= Task to carry out =
For the entries below, print exactly the lines between the line holding "施策・計画 (80, 1444)" and the line holding "通訳言語 (44, 487)", inclusive, and nothing else.

= Entries provided =
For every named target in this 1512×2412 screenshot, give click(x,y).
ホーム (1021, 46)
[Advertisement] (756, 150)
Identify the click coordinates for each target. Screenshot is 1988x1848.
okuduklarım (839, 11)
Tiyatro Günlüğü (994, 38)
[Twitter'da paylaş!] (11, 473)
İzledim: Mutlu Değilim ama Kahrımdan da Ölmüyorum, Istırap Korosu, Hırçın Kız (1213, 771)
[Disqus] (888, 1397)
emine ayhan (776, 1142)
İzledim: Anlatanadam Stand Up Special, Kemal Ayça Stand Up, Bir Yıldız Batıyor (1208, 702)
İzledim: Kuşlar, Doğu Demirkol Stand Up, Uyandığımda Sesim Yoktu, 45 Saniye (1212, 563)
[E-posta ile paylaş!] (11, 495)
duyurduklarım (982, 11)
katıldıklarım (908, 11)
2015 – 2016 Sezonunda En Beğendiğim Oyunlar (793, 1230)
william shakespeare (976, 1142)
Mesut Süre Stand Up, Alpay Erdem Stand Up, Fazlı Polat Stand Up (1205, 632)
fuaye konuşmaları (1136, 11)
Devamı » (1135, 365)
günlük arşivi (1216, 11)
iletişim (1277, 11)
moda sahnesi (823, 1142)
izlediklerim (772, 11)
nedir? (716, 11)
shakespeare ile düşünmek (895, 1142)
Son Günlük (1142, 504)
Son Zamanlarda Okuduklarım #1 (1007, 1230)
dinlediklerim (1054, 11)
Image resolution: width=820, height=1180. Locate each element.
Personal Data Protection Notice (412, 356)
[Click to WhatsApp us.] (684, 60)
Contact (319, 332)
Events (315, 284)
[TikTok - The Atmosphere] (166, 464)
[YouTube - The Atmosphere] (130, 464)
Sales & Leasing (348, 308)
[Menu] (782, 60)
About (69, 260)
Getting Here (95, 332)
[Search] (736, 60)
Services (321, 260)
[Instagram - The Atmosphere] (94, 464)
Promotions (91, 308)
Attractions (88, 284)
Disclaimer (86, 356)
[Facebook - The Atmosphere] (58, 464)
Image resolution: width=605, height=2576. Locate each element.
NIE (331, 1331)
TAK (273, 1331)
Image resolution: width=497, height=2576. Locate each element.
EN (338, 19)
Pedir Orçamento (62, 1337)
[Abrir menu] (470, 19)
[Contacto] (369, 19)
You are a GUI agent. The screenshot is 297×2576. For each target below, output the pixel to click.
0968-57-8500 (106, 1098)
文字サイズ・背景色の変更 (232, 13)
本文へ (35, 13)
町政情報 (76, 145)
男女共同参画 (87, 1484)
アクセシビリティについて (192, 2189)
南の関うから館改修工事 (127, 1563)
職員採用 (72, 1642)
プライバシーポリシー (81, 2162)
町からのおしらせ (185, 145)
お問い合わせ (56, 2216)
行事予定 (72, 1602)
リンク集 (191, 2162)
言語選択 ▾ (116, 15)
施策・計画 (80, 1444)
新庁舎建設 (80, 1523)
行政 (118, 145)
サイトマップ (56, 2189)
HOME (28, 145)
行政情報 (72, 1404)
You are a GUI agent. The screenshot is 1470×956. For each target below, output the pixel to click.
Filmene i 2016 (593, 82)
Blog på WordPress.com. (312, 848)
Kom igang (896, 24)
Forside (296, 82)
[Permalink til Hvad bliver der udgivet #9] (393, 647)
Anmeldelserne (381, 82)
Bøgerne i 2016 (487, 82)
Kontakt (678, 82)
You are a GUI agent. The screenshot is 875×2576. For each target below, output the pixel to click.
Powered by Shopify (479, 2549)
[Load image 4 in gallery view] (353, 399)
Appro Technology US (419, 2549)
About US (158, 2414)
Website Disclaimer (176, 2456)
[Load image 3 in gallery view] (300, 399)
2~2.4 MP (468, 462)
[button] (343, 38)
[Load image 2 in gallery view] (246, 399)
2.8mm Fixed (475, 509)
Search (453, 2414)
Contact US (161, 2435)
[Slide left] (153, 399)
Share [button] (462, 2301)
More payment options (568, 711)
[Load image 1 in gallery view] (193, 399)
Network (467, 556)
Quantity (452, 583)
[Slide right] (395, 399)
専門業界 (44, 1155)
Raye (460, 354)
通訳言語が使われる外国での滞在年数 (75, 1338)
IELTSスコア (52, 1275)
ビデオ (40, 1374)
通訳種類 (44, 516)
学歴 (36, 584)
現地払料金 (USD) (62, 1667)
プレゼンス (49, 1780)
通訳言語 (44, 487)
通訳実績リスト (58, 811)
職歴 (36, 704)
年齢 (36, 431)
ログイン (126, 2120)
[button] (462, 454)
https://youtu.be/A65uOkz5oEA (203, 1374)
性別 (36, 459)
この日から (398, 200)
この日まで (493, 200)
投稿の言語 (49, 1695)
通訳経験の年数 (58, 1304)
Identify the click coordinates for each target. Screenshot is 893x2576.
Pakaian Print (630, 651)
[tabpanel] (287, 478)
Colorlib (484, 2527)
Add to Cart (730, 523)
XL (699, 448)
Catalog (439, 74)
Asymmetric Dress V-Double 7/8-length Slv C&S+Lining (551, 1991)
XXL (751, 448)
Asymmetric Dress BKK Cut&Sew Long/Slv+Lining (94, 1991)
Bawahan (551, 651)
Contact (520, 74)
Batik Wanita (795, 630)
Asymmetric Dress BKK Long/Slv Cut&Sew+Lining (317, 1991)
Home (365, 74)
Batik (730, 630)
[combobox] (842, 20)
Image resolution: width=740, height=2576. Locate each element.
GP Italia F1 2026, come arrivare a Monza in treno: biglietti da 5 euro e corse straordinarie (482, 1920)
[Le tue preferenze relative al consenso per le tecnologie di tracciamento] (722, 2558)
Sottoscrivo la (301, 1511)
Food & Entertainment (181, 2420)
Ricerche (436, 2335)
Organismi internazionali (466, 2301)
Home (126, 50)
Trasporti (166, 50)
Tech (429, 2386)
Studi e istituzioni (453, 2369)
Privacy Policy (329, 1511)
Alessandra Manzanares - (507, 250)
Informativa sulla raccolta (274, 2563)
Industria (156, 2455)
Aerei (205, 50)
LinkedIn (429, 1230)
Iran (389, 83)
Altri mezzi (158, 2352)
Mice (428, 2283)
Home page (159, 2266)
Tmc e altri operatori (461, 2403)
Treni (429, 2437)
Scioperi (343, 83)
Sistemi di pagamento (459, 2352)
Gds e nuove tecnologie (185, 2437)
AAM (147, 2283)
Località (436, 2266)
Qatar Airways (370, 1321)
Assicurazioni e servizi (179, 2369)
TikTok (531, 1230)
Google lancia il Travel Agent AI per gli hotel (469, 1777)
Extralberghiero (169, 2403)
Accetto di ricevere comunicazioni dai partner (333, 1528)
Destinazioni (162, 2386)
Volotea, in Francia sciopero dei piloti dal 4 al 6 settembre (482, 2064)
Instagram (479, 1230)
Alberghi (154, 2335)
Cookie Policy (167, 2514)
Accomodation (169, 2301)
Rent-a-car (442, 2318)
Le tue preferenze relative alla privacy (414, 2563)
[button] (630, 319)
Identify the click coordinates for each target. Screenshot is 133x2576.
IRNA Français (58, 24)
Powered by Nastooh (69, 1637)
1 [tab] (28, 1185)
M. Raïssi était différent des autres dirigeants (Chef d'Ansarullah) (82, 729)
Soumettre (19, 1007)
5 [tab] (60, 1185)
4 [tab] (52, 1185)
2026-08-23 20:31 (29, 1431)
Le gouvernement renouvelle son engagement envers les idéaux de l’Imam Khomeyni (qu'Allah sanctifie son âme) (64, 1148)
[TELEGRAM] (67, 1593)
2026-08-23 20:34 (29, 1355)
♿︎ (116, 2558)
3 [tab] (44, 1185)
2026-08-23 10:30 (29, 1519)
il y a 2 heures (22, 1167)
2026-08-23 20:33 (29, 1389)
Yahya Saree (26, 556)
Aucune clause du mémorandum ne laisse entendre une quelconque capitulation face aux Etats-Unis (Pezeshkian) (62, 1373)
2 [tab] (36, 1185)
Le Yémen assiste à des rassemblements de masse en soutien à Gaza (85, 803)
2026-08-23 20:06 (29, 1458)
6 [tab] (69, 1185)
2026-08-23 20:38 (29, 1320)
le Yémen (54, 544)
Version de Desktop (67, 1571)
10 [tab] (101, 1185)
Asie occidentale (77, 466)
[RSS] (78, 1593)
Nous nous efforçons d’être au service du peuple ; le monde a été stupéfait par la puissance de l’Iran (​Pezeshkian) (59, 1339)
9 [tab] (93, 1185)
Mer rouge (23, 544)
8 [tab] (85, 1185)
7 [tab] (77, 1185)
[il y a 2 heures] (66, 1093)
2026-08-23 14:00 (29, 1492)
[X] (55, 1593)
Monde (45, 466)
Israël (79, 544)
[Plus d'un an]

= Output of the task =
施策・計画 (80, 1444)
新庁舎建設 (80, 1523)
行政 (118, 145)
サイトマップ (56, 2189)
HOME (28, 145)
行政情報 (72, 1404)
You are a GUI agent. The screenshot is 1470×956. For each target below, output the pixel to click.
Filmene i 2016 (593, 82)
Blog på WordPress.com. (312, 848)
Kom igang (896, 24)
Forside (296, 82)
[Permalink til Hvad bliver der udgivet #9] (393, 647)
Anmeldelserne (381, 82)
Bøgerne i 2016 (487, 82)
Kontakt (678, 82)
You are a GUI agent. The screenshot is 875×2576. For each target below, output the pixel to click.
Powered by Shopify (479, 2549)
[Load image 4 in gallery view] (353, 399)
Appro Technology US (419, 2549)
About US (158, 2414)
Website Disclaimer (176, 2456)
[Load image 3 in gallery view] (300, 399)
2~2.4 MP (468, 462)
[button] (343, 38)
[Load image 2 in gallery view] (246, 399)
2.8mm Fixed (475, 509)
Search (453, 2414)
Contact US (161, 2435)
[Slide left] (153, 399)
Share [button] (462, 2301)
More payment options (568, 711)
[Load image 1 in gallery view] (193, 399)
Network (467, 556)
Quantity (452, 583)
[Slide right] (395, 399)
専門業界 (44, 1155)
Raye (460, 354)
通訳言語が使われる外国での滞在年数 (75, 1338)
IELTSスコア (52, 1275)
ビデオ (40, 1374)
通訳種類 (44, 516)
学歴 (36, 584)
現地払料金 (USD) (62, 1667)
プレゼンス (49, 1780)
通訳言語 (44, 487)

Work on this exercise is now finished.